Posted by archivearchie on May 24, 2011

I posted on this site a brief review of the history and positions of Lotta Continua. I then followed this up in Lotta Continua Part 2 by making available some articles written by or about Lotta Continua from the Big Flame Internal Bulletin. I now want to conclude this series (unless something more BF/LC related which I don’t know about turns up) with two items I have obtained since the last post. Another internal document and a pamphlet published by West London Big Flame.

Discussion with Lotta Continua members no3

I previously published two sets of notes of conversations between BF and LC members from the BF Internal Bulletin. This discussion predates them. The discussions took place in January 1974 before Big Flame had an Internal Bulletin: Italy 1973.

Sections of the notes set out LC’s views on contemporary developments in Italian politics (the fall of one coalition Government and its replacement by another) and the Oil Crisis. Of more interest today are the Lotta Continua members’ responses to three questions from BF:

–   Changes in its attitude towards factory delegates (equivalent to shop stewards in Britain). With the failure of autonomous assemblies LC members were standing for delegate positions, but not feeling obliged to follow the decisions of delegate committees.

–   Its attitude towards the Italian Communist Party (PCI). The LC members took from developments in Chile the importance of the space created by the Allende Government in supporting the formation of bodies like the cordones obreros. Their strategy was for working class pressure to force the PCI into some form of Popular Unity Government (this was despite the PCI having shifted its position in favour of the “historic compromise” of an alliance with forces to its right).

–   Its attitude towards women’s struggles. This was answered by a women LC comrade who was angry with LC’s lack of a perspective on women. She said it was up to women in LC to change this situation. Her remarks are interesting in the light of developments in Lotta Continua in the years which followed.

Documents from the 1975 Lotta Continua Congress

Libcom has posted a pamphlet produced by West London Big Flame: Fighting for Feminism: The ‘Women Question’ in an Italian Revolutionary Group.
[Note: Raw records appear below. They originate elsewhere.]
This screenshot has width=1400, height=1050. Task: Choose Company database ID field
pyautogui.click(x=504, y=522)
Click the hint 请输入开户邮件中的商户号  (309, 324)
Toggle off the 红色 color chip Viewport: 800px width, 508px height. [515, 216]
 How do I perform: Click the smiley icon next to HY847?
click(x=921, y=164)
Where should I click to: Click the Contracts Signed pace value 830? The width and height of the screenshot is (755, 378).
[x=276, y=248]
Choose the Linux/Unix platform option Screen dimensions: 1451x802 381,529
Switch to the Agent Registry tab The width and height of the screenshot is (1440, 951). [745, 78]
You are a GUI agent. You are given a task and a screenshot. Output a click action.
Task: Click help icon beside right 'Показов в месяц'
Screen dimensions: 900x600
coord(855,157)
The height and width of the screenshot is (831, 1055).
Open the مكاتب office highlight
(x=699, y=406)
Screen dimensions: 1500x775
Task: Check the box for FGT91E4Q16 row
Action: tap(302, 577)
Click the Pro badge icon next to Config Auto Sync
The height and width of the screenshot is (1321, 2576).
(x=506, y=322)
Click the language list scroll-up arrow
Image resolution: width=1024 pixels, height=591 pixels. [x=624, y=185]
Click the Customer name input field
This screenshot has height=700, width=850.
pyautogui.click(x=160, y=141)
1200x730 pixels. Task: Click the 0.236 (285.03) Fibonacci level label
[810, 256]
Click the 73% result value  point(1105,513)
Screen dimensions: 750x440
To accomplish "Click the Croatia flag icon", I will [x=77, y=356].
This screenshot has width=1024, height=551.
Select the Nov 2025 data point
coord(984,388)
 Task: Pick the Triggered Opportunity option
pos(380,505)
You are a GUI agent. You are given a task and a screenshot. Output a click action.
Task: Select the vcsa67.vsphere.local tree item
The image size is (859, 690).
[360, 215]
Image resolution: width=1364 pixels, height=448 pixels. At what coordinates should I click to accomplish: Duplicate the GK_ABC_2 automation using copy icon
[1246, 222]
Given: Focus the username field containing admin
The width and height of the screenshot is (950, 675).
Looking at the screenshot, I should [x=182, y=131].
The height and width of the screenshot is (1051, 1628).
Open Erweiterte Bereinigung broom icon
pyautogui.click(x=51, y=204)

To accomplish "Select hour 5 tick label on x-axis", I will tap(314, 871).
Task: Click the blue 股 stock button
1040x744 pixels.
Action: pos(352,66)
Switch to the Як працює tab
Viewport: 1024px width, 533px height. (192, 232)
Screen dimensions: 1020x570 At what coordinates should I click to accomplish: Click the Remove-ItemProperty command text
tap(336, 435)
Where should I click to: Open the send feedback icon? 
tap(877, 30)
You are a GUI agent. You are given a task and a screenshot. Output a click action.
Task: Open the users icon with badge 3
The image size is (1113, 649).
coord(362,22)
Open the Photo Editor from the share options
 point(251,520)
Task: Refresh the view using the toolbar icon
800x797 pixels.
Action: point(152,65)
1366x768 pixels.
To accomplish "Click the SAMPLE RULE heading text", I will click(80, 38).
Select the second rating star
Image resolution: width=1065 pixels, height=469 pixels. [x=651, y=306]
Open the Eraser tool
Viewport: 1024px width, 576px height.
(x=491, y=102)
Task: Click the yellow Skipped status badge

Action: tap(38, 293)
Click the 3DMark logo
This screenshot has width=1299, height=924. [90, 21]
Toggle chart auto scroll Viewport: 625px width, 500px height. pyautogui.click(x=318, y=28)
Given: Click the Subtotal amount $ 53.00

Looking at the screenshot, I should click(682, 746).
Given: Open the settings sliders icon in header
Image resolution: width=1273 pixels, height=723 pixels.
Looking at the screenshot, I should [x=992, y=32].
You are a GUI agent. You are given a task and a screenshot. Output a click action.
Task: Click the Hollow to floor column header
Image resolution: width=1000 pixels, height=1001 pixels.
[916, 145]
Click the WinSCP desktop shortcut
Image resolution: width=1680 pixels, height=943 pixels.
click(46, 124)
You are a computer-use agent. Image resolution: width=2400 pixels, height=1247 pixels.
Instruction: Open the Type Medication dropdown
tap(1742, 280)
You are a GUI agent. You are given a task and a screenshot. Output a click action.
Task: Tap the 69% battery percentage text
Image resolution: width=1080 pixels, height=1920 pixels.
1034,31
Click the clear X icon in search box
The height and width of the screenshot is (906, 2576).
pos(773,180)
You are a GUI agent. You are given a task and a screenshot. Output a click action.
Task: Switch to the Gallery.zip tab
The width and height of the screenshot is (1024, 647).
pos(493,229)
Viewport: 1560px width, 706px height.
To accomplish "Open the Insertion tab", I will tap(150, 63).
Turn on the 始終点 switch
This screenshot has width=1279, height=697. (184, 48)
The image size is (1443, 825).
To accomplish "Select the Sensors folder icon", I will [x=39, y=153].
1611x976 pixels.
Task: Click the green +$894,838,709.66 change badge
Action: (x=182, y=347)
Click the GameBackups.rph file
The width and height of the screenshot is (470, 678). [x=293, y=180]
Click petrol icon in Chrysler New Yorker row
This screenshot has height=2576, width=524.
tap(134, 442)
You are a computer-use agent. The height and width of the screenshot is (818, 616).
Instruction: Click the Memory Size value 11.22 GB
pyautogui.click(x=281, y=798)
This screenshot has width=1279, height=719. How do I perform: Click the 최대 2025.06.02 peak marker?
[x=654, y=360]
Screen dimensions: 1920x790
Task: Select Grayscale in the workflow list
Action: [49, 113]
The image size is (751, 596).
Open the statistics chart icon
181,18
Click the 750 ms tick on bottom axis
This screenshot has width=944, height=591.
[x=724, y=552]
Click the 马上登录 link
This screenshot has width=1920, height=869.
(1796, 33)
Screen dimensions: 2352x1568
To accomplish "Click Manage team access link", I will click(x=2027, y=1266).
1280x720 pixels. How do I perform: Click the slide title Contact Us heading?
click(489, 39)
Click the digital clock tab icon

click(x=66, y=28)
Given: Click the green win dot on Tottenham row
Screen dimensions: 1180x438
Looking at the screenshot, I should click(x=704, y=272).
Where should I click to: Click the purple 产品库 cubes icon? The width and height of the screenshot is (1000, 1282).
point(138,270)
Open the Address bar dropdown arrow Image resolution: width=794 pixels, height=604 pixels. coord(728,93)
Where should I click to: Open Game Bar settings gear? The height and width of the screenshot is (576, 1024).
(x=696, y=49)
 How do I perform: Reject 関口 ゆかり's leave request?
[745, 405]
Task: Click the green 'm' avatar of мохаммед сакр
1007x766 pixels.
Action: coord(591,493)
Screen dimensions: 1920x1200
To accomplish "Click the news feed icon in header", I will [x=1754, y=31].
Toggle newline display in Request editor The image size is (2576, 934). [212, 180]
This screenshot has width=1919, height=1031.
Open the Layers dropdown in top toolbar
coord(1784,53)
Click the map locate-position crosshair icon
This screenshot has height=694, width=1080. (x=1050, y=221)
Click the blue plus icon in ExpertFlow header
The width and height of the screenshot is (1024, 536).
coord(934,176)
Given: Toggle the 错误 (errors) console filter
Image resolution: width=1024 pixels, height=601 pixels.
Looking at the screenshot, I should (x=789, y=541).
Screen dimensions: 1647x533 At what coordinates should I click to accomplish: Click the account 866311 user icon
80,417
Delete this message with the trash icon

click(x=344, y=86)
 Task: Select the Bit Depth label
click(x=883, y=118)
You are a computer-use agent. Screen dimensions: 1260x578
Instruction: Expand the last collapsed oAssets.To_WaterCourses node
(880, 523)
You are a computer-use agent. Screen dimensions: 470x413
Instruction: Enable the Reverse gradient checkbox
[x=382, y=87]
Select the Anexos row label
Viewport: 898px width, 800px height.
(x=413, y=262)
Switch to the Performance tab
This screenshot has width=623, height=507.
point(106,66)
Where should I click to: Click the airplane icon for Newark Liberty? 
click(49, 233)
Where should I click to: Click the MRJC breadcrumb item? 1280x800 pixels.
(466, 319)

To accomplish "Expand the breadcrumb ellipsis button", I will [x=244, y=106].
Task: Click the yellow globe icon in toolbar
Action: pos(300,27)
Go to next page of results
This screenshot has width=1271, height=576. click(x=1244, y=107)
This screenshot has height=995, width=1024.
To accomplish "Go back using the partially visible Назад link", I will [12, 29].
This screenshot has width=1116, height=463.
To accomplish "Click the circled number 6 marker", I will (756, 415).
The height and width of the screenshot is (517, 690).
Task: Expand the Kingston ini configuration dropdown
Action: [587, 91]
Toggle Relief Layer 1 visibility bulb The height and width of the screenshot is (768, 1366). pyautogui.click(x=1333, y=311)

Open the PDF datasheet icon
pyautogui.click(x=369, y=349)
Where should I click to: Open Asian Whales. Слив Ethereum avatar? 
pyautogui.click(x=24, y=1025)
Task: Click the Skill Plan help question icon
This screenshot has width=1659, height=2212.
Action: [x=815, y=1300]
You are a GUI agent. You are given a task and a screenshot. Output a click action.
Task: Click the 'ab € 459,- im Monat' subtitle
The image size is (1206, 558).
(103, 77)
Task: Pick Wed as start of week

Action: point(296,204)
The local group also produced another Lotta Continua related pamphlet.

Lotta Continua only ever had two National Congresses. It fell apart after the second in 1976. What happened there is recorded in detail in Il 2. Congresso di Lotta Continua, Rimini, 31 ottobre- 4 novembre (Rome: Edizion Co-op Giornalisti LC, 1976). Extracts in English can be found in the Red Notes pamphlet Italy 1977-9: Living with an Earthquake pp 81-96. The West London BF pamphlet covers the earlier Congress which was held in 1975: Documents from Lotta Continua.

Despite Lotta Continua being formed in 1969, it did not hold its first national meeting to constitute itself as a party until January 1975. Three Big Flame members attended as observers. The pamphlet is in three parts:

–   A brief summary of the Congress by BF.

–   Translations of some of the key Congress documents – on Materialism, on Tactics, on Internationalism and on the LC Newspaper.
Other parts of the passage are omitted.